Version 17 of fileutil

Updated 2006-07-24 04:38:20

Documentation can be found at http://tcllib.sourceforge.net/doc/fileutil.html


Currently the fileutil package contains a find, grep, and cat. Other procs that would be useful to add would include wc, tee, head, tail, and perhaps some awk'ish type functions ala Tclx.

For more on grep, see "NR-grep: A Fast and Flexible Pattern Matching Tool" [L1 ].


Perhaps even some code like Glenn Jackman's:

    proc touch {filename {time ""}} {
        if {[string length $time] == 0} {set time [clock seconds]}
        file mtime $filename $time
        file atime $filename $time
    }

glennj: This proc has been accepted into tcllib 1.2: http://tcllib.sourceforge.net/doc/fileutil.html

US Unix-like touch:

    proc touch {filename {time ""}} {
        if {![file exists $filename]} {
           close [open $filename a]
           }
        if {[string length $time] == 0} {set time [clock seconds]}
        file mtime $filename $time
        file atime $filename $time
    }

What other file-related procs would be useful?


2003-11-28 VI Nice of you to ask. There's a list above, other than that: tail -f, split, join. I use tkcon as my main shell on a wimpy laptop. Fewer dlls loaded is good..


2003-12-16 SS Trying to improve over the Tcl implementation of wc in the Great Language Shootout I wrote this, that seems half in execution time against big files:

 set text [read stdin]
 set c [string length $text]
 set l [expr {[llength [split $text "\n\r"]]-1}]
 set T [split $text "\n\r\t "]
 set w [expr {[llength $T]-[llength [lsearch -all -exact $T {}]]-1}]
 puts "\t$l\t$w\t$c"

Output seems to be identical to GNU's wc command.
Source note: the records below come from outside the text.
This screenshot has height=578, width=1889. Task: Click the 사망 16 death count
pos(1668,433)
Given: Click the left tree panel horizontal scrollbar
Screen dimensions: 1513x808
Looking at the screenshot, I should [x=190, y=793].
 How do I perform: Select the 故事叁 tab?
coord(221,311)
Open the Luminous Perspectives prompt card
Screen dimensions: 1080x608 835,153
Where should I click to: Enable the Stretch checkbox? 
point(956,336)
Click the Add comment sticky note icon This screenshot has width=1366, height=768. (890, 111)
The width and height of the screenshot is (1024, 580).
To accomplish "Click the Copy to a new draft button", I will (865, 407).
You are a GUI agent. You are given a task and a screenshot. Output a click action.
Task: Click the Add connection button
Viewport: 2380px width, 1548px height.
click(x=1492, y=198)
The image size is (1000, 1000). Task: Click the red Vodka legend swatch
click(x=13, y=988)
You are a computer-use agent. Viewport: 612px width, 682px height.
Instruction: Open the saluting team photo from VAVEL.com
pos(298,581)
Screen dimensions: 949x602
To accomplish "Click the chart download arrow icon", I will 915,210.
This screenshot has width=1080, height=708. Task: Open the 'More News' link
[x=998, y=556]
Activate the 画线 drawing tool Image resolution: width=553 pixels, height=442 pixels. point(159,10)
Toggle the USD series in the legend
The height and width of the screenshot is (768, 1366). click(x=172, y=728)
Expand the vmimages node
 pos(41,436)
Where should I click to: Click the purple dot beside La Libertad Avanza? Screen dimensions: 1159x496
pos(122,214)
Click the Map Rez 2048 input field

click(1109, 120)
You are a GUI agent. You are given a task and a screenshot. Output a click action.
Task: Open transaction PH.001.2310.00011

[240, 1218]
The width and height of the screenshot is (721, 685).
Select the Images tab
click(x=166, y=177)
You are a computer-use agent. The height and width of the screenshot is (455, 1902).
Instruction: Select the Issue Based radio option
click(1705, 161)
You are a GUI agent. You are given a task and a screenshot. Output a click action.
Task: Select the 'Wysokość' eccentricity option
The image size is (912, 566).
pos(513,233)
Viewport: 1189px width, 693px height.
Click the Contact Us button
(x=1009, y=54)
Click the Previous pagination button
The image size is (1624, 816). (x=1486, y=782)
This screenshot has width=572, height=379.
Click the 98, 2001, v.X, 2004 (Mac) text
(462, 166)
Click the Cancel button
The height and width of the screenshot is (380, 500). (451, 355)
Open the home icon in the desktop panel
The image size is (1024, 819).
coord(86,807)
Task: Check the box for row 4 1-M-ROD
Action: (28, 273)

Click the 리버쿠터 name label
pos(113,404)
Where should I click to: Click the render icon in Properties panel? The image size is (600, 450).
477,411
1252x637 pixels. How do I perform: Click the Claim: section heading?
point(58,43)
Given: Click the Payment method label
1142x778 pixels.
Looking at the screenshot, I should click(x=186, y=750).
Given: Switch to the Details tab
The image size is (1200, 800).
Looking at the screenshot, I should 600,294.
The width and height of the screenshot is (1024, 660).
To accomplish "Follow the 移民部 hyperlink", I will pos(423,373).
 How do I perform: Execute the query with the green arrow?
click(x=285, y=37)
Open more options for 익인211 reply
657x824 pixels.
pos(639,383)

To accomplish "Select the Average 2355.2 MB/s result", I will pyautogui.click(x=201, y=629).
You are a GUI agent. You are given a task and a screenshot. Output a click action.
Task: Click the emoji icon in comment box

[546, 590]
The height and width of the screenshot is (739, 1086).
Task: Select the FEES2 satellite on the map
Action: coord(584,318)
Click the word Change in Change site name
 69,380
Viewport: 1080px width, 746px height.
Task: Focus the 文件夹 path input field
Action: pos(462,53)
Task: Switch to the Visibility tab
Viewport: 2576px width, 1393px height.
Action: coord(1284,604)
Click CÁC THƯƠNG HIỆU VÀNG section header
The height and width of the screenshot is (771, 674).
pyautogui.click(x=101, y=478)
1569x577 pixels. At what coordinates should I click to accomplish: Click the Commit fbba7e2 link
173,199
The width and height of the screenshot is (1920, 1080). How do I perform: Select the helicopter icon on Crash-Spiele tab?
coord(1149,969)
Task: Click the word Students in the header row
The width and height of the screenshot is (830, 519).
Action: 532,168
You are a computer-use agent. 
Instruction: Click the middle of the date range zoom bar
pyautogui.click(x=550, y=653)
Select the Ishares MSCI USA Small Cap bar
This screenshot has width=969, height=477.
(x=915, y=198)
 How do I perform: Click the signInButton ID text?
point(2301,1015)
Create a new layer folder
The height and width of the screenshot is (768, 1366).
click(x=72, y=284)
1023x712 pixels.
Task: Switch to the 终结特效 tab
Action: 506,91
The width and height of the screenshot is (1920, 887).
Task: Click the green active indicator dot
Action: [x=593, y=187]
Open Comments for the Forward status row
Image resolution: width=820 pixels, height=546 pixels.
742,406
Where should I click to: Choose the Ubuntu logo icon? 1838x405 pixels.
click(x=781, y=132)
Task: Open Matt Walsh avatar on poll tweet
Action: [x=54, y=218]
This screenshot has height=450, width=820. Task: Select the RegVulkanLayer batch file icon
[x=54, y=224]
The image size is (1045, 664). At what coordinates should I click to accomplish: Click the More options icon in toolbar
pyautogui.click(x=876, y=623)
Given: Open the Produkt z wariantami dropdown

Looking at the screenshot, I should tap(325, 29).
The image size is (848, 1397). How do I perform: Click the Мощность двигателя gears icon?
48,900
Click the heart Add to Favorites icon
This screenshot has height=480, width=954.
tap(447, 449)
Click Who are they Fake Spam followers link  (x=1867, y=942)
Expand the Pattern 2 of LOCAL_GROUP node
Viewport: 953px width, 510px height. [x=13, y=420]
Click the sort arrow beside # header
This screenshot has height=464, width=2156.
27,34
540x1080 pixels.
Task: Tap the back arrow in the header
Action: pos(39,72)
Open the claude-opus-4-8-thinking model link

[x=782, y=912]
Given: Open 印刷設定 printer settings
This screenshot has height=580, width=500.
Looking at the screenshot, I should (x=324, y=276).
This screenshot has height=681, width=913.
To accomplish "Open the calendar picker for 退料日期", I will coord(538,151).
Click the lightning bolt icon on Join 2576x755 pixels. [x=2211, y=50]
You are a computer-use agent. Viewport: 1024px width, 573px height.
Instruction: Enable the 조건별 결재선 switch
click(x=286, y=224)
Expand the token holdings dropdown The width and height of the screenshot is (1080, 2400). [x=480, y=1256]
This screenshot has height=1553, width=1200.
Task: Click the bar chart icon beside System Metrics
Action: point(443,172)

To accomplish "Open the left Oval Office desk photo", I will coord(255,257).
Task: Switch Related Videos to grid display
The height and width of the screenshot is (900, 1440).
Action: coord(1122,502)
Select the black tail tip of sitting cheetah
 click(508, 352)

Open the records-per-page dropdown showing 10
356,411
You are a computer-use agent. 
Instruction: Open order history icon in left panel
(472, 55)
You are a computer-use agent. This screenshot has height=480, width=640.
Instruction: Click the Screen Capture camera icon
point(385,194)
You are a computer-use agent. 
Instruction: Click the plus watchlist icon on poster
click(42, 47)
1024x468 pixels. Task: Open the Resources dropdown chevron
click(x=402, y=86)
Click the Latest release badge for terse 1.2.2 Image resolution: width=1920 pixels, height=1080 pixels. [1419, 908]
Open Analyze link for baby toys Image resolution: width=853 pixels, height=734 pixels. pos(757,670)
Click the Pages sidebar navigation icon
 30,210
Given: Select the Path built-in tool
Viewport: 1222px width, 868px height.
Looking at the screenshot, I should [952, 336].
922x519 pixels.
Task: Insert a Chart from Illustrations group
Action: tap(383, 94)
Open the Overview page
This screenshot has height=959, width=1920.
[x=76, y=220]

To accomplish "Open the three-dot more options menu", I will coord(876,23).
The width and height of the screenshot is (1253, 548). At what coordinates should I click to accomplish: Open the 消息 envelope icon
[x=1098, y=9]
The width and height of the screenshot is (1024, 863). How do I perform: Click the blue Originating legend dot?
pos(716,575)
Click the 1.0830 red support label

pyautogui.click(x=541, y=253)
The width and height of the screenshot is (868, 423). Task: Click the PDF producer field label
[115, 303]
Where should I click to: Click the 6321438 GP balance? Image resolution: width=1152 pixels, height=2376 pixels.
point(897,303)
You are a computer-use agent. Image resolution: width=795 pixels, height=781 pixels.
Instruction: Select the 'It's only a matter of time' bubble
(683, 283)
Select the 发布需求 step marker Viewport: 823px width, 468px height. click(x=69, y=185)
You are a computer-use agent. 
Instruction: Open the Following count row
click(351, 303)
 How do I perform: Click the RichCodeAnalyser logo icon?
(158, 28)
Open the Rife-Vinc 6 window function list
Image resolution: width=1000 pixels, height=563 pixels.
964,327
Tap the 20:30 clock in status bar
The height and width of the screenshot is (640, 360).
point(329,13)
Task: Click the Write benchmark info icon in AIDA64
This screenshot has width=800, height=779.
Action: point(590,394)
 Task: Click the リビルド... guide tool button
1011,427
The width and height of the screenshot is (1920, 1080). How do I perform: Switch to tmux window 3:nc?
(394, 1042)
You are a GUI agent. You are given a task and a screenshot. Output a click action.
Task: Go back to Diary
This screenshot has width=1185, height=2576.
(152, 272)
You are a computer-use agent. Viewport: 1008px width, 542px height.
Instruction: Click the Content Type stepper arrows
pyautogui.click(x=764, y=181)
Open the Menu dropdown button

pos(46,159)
SEH 20060723 -- The proc fileutil::find is useful, but it has several deficiencies:

  • On Windows, hidden files are mishandled.
  • On Windows, checks to avoid infinite loops due to nested symbolic links are not done.
  • On Unix, nested loop checking requires a "file stat" of each file/dir encountered, a significant performance hit.
  • The proc calls itself recursively, and thus risks running into interp recursion limits for very large systems.
  • fileutil.tcl contains three separate instantiations of proc find for varying os's/versions. Maintenance nightmare.

The following code eliminates all the above deficiencies. It checks for nested symbolic links in a platform-independent way, and scans directory hierarchies without recursion.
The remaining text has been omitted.